Coastal artillery battery in Singapore

Fort Serapong is a former coastal artillery battery on Mount Serapong hill on Sentosa Island in Singapore, then known as Pulau Blakang Mati. It was one of four major batteries on the island, along with Fort Siloso, Fort Connaught and the Mount Imbiah Battery.

==History==
Approval for a battery on Mount Serapong hill was granted by the British in the early 1880s, with the battery being fully operational by 1887. The fort was built around the same time as nearby Fort Siloso and Fort Connaught, as well as Fort Tanjong Katong. In the early 1940s, the battery was manned by the Hong Kong and Singapore Royal Artillery. During World War II, the battery was bombed by the Japanese, although the battery's war diaries did not record any firing at Japanese targets, unlike Fort Siloso and Fort Connaught. In the last two days prior to the surrendering of Singapore to the Japanese, the battery and its guns were destroyed by British engineers.

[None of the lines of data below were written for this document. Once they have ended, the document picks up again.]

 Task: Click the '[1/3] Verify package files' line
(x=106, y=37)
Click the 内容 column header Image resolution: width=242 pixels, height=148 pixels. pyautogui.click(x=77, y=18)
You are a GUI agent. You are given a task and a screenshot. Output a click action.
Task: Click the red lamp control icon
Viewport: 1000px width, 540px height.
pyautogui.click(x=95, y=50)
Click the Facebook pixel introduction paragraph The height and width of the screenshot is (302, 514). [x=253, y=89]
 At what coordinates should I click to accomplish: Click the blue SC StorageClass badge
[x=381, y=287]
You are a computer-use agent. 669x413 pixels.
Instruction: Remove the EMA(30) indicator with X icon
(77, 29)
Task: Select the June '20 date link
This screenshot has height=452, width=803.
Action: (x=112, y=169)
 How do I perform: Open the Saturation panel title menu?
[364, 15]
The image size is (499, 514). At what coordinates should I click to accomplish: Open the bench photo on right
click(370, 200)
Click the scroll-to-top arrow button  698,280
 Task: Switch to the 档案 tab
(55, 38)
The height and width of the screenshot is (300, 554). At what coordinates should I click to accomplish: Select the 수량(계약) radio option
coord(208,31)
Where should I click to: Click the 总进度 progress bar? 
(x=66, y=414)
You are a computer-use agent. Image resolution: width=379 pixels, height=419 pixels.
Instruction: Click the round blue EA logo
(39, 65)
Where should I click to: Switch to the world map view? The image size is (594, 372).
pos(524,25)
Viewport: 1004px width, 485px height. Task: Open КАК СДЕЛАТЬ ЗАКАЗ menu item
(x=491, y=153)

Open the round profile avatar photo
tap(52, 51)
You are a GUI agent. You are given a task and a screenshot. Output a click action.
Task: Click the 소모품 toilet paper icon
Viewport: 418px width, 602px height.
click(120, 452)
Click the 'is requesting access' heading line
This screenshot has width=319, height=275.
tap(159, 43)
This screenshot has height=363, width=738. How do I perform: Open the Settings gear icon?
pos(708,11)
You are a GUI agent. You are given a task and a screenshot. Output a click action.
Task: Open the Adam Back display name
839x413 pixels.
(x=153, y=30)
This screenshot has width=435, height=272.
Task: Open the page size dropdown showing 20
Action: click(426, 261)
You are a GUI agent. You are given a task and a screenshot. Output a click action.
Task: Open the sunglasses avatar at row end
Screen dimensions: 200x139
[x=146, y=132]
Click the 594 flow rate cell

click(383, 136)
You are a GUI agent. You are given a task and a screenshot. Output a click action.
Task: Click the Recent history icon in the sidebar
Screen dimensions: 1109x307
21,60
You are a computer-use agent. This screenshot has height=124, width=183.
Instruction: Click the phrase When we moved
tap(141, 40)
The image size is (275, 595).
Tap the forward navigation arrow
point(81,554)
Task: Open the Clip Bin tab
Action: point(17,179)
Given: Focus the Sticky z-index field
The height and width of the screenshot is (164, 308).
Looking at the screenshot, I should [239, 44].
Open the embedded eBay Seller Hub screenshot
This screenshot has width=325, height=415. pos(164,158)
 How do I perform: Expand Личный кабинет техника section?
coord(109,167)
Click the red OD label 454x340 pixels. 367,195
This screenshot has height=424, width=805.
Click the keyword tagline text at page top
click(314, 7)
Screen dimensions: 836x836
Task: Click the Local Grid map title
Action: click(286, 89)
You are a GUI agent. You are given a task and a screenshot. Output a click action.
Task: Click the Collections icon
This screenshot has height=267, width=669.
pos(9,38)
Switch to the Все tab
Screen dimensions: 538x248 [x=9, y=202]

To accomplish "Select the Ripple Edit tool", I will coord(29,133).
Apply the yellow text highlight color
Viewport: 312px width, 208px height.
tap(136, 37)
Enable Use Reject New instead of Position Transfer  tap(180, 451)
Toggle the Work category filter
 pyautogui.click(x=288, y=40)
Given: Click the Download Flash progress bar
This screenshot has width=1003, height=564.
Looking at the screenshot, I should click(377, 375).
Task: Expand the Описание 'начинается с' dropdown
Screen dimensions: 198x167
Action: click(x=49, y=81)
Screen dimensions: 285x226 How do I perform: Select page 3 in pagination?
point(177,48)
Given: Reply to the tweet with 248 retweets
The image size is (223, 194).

Following the end of the Japanese occupation of Singapore, the battery was operated by the Keppel Fire Command, who also operated Fort Siloso. The guns of the battery became non-operational in 1956, following the end of the use of fixed coastal artillery batteries by the British military. The fort has since reopened for guided tours, although the area is out of bounds for those who are not part of the tours. The guided tours are hosted by boutique-travel agency Beyond Expeditions. The fort has also been included in the Sentosa heritage trail by the National Heritage Board. For the safety of hikers, do avoid going here alone.